Acute wound fluid is rich in platelet-derived growth factor, basic fibroblast growth factor, and has a balance of metalloproteases serving as a matrix custodial function. These interact with one another and other cytokines to stimulate healing. An ideal dressing is one that absorbs excessive wound fluid while maintaining a moist environment that protects the wound from further mechanical or caustic damage. Also, the ideal wound dressing conforms to the wound shape, eliminates dead space, achieves hemostasis and minimizes edema through compression. New hydrogels and alginates pervade the toolbox for nurses and physicians who specialize in wound care.

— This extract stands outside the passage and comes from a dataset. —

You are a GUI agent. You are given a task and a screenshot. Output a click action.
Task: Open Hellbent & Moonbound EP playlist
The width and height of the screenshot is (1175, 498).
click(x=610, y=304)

Negative Pressure Wound Therapy and Hyperbaric Oxygen Therapy

Larger wounds, due to various pathophysiologic conditions, could become edematous and benefit from negative pressure wound therapy or hyperbaric oxygen chamber therapy, particularly for radiated tissue and chronic, nonhealing wounds. Negative pressure wound therapy accelerates wound healing where the subatmospheric pressure improves and accelerates healing by reducing the time to wound closure.18-21 As any therapy, negative pressure wound therapy and hyperbaric oxygen chamber therapy are not always effective, have a cost associated with them, and will require the wound care team to reevaluate other possibilities.



Several studies include a standard-of-care arm measuring wound size, duration of wound, healing time in days to complete epithelization, patient characteristics, and many complications and adverse events.22-35 In a literature review, the healing time for standard-of-care wet-to-moist dressing changes was an average of 53.3±24.5 days, which is a difference of 18 days compared with negative pressure wound therapy (35.1±17.2 days).22-35


New Horizons: Biologics

In recent years, bioscaffold material has shown promising tissue regenerative properties. Bioscaffold is an artificial structure, usually derived from a biological source (xenoform or alloform), and is implanted on the open exposed wound. Tissue engineering has produced these biological products that have shown at the microscopic level to adhere, blend and act as a supporting matrix in the patient’s body to reepithelialize denuded areas and enhance tissue recovery and the healing process. The biological tissue is taken and put under multiple sterilization steps and is decellularized to maintain and retain the native extracellular matrix, which has been shown to adapt with the body’s own connective tissue cell’s matrix of type I collagen, type IV collagen and fibronectin. This allows “regenerative” remodeling of the wound instead of engaging in a process that leads to scar tissue formation.36,37 The structure allows for support, growth and proliferation of epithelial cells. This type of matrix has been derived from small intestinal submucosa and urinary bladder tissue. Uses have been numerous with repair of hernias as well as musculoskeletal, cardiovascular, urogenital and integumentary structures. We hope this review of basic ideas and concepts for practicing surgeons will spark the imagination of a new era in wound care management.